◆ **WHAT NEEDS TO BE DONE**: Reproduce each entry below exactly as it appears.
══════════════════════════════
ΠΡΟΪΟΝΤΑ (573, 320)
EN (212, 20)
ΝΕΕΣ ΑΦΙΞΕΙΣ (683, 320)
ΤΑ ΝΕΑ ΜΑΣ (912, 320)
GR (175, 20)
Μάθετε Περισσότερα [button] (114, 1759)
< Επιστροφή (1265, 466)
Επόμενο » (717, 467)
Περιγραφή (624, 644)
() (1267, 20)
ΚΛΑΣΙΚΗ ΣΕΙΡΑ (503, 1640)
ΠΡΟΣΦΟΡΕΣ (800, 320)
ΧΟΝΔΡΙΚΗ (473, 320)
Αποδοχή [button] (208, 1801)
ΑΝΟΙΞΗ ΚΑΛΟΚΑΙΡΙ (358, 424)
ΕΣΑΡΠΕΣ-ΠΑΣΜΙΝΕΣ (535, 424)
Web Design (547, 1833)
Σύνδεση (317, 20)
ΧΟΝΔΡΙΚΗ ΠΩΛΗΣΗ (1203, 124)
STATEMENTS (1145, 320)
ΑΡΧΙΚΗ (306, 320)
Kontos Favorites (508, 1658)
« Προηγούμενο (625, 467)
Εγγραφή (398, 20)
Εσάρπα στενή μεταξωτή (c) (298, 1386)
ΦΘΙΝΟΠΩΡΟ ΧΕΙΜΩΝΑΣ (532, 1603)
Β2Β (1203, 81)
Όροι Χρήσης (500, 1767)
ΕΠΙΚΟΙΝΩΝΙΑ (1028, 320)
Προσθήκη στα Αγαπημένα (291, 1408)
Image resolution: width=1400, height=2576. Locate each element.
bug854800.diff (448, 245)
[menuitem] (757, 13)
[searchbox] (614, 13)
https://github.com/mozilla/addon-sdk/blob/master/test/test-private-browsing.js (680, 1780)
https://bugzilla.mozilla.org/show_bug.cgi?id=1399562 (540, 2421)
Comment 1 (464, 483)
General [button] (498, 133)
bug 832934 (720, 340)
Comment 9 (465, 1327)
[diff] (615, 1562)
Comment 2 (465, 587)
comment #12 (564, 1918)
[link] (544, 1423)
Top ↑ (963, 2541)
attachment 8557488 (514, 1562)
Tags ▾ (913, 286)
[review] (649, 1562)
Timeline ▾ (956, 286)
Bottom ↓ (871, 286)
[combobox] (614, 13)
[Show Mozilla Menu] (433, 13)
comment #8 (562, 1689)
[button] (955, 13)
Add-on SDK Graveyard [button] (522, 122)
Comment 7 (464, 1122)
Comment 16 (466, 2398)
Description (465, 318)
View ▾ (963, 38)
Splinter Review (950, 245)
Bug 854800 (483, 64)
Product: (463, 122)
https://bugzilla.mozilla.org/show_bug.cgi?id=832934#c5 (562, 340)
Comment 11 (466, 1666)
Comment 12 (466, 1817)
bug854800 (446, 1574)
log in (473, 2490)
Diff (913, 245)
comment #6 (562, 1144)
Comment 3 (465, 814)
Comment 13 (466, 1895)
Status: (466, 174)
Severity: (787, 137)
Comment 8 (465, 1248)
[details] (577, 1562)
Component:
══════════════════════════════
◆ **ANSWER TO THIS EXERCISE**:
ΠΡΟΪΟΝΤΑ (573, 320)
EN (212, 20)
ΝΕΕΣ ΑΦΙΞΕΙΣ (683, 320)
ΤΑ ΝΕΑ ΜΑΣ (912, 320)
GR (175, 20)
Μάθετε Περισσότερα [button] (114, 1759)
< Επιστροφή (1265, 466)
Επόμενο » (717, 467)
Περιγραφή (624, 644)
() (1267, 20)
ΚΛΑΣΙΚΗ ΣΕΙΡΑ (503, 1640)
ΠΡΟΣΦΟΡΕΣ (800, 320)
ΧΟΝΔΡΙΚΗ (473, 320)
Αποδοχή [button] (208, 1801)
ΑΝΟΙΞΗ ΚΑΛΟΚΑΙΡΙ (358, 424)
ΕΣΑΡΠΕΣ-ΠΑΣΜΙΝΕΣ (535, 424)
Web Design (547, 1833)
Σύνδεση (317, 20)
ΧΟΝΔΡΙΚΗ ΠΩΛΗΣΗ (1203, 124)
STATEMENTS (1145, 320)
ΑΡΧΙΚΗ (306, 320)
Kontos Favorites (508, 1658)
« Προηγούμενο (625, 467)
Εγγραφή (398, 20)
Εσάρπα στενή μεταξωτή (c) (298, 1386)
ΦΘΙΝΟΠΩΡΟ ΧΕΙΜΩΝΑΣ (532, 1603)
Β2Β (1203, 81)
Όροι Χρήσης (500, 1767)
ΕΠΙΚΟΙΝΩΝΙΑ (1028, 320)
Προσθήκη στα Αγαπημένα (291, 1408)
Image resolution: width=1400, height=2576. Locate each element.
bug854800.diff (448, 245)
[menuitem] (757, 13)
[searchbox] (614, 13)
https://github.com/mozilla/addon-sdk/blob/master/test/test-private-browsing.js (680, 1780)
https://bugzilla.mozilla.org/show_bug.cgi?id=1399562 (540, 2421)
Comment 1 (464, 483)
General [button] (498, 133)
bug 832934 (720, 340)
Comment 9 (465, 1327)
[diff] (615, 1562)
Comment 2 (465, 587)
comment #12 (564, 1918)
[link] (544, 1423)
Top ↑ (963, 2541)
attachment 8557488 (514, 1562)
Tags ▾ (913, 286)
[review] (649, 1562)
Timeline ▾ (956, 286)
Bottom ↓ (871, 286)
[combobox] (614, 13)
[Show Mozilla Menu] (433, 13)
comment #8 (562, 1689)
[button] (955, 13)
Add-on SDK Graveyard [button] (522, 122)
Comment 7 (464, 1122)
Comment 16 (466, 2398)
Description (465, 318)
View ▾ (963, 38)
Splinter Review (950, 245)
Bug 854800 (483, 64)
Product: (463, 122)
https://bugzilla.mozilla.org/show_bug.cgi?id=832934#c5 (562, 340)
Comment 11 (466, 1666)
Comment 12 (466, 1817)
bug854800 (446, 1574)
log in (473, 2490)
Diff (913, 245)
comment #6 (562, 1144)
Comment 3 (465, 814)
Comment 13 (466, 1895)
Status: (466, 174)
Severity: (787, 137)
Comment 8 (465, 1248)
[details] (577, 1562)
Component:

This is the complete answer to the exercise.